* **Stored data**
────────

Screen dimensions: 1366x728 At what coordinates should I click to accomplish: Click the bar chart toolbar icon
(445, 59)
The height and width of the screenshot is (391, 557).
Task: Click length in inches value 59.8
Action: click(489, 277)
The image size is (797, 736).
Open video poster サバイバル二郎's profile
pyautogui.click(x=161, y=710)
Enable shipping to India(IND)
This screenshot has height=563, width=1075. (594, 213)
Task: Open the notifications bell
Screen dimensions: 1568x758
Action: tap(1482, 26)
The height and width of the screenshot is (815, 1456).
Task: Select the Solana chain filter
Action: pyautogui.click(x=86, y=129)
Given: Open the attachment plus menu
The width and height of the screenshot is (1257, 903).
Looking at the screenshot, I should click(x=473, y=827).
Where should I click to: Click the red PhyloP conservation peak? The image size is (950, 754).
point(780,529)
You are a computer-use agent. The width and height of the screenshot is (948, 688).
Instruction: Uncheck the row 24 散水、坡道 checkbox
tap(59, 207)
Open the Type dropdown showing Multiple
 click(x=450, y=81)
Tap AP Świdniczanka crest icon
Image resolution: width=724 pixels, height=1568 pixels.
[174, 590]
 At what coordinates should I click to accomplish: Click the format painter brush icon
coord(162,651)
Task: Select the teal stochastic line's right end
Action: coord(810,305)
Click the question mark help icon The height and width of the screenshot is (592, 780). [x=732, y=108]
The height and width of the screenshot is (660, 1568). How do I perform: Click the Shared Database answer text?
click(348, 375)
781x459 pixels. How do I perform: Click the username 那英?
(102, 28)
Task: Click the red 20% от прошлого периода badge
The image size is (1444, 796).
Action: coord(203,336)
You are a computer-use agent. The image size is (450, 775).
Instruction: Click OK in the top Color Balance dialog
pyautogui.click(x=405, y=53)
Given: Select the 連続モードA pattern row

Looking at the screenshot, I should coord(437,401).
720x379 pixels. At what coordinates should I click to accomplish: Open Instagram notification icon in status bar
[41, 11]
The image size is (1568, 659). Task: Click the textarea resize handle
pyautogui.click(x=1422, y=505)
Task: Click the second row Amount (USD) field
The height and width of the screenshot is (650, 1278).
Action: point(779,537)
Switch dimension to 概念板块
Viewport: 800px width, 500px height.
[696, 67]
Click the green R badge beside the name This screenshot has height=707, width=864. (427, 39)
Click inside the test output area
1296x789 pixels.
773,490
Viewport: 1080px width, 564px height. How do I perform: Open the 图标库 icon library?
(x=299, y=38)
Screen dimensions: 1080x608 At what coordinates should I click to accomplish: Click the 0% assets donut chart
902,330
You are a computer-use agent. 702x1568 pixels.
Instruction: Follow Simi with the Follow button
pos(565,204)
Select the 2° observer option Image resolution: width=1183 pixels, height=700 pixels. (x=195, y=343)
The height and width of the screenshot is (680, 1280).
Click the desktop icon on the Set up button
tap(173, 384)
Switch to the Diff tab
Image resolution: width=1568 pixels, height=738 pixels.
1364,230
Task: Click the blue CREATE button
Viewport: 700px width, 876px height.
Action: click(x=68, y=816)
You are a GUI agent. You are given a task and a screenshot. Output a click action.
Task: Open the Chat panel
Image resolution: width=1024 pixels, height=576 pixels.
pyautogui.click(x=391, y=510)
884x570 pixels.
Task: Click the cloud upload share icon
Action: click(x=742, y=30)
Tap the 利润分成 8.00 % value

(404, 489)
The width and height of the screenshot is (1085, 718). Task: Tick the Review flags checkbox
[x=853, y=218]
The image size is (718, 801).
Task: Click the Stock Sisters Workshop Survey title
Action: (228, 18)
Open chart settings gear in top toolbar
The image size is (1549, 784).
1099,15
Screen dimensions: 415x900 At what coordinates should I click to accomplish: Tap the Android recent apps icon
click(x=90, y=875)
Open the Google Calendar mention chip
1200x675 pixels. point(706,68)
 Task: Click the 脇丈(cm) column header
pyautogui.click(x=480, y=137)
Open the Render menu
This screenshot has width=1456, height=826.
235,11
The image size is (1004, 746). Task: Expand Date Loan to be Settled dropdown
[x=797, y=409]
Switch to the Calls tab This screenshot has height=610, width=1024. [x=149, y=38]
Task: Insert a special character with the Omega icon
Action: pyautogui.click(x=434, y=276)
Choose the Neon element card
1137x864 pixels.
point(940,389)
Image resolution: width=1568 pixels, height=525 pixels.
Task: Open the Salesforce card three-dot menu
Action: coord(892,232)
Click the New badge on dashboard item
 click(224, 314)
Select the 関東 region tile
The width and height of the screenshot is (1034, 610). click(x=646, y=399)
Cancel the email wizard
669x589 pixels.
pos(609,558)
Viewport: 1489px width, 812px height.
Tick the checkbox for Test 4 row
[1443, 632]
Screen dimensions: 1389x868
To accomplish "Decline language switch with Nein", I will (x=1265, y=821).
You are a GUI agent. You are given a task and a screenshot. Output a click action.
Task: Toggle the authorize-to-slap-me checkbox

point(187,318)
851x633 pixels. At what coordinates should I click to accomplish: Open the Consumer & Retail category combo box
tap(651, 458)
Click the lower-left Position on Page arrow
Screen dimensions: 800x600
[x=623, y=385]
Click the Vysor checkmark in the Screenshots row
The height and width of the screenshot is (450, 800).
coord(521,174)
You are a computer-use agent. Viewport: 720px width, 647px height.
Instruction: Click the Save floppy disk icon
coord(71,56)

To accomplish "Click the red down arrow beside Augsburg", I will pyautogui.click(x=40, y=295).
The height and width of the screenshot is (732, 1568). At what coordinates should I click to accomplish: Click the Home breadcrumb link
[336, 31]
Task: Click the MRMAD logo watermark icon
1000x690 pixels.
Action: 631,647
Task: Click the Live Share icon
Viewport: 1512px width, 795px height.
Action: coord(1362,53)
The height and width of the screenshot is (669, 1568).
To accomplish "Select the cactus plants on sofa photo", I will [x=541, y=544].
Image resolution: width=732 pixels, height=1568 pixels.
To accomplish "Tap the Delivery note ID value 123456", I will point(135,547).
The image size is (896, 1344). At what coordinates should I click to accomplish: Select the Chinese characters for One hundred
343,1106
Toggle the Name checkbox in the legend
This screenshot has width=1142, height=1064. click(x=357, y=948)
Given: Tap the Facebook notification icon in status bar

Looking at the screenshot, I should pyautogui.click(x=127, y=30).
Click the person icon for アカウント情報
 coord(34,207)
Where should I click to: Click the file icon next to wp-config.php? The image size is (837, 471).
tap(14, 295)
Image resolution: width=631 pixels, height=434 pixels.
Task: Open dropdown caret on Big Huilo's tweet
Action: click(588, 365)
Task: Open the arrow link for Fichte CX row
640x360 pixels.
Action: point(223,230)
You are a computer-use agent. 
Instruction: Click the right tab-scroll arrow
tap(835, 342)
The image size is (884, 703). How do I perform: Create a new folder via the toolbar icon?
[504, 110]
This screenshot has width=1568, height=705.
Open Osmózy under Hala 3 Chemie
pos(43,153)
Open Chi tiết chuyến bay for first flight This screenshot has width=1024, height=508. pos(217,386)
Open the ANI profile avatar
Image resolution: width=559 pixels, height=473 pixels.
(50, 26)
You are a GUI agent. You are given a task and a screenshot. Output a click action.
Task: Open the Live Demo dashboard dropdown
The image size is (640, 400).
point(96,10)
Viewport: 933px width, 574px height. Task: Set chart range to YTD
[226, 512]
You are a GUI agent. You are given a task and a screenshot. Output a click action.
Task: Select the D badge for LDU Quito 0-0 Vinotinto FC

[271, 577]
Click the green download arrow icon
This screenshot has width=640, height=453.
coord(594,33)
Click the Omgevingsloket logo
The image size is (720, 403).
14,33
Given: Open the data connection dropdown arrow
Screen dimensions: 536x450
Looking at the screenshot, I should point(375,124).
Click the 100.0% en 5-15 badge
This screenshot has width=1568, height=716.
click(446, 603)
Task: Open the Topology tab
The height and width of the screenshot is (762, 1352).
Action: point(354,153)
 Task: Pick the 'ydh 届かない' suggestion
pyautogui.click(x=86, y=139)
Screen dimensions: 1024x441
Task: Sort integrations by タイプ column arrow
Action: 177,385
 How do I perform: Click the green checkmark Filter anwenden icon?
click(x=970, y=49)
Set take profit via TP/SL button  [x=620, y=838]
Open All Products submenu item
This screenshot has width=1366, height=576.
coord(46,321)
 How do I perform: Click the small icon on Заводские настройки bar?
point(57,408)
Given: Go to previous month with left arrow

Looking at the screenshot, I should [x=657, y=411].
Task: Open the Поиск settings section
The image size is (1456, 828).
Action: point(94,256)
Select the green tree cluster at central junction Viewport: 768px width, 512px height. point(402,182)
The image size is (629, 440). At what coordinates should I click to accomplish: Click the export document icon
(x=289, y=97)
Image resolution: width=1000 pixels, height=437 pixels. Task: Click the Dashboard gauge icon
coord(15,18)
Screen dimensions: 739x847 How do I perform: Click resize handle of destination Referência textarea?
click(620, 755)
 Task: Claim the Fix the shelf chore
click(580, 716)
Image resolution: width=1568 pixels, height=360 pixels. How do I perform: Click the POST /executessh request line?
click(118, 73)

────────

* **Instructions to follow**
Going down from the first line of the entries above, restate each line word for word until the line holding "Task: Open the notifications bell" is done.

* **Answer section**
Screen dimensions: 1366x728 At what coordinates should I click to accomplish: Click the bar chart toolbar icon
(445, 59)
The height and width of the screenshot is (391, 557).
Task: Click length in inches value 59.8
Action: click(489, 277)
The image size is (797, 736).
Open video poster サバイバル二郎's profile
pyautogui.click(x=161, y=710)
Enable shipping to India(IND)
This screenshot has height=563, width=1075. (594, 213)
Task: Open the notifications bell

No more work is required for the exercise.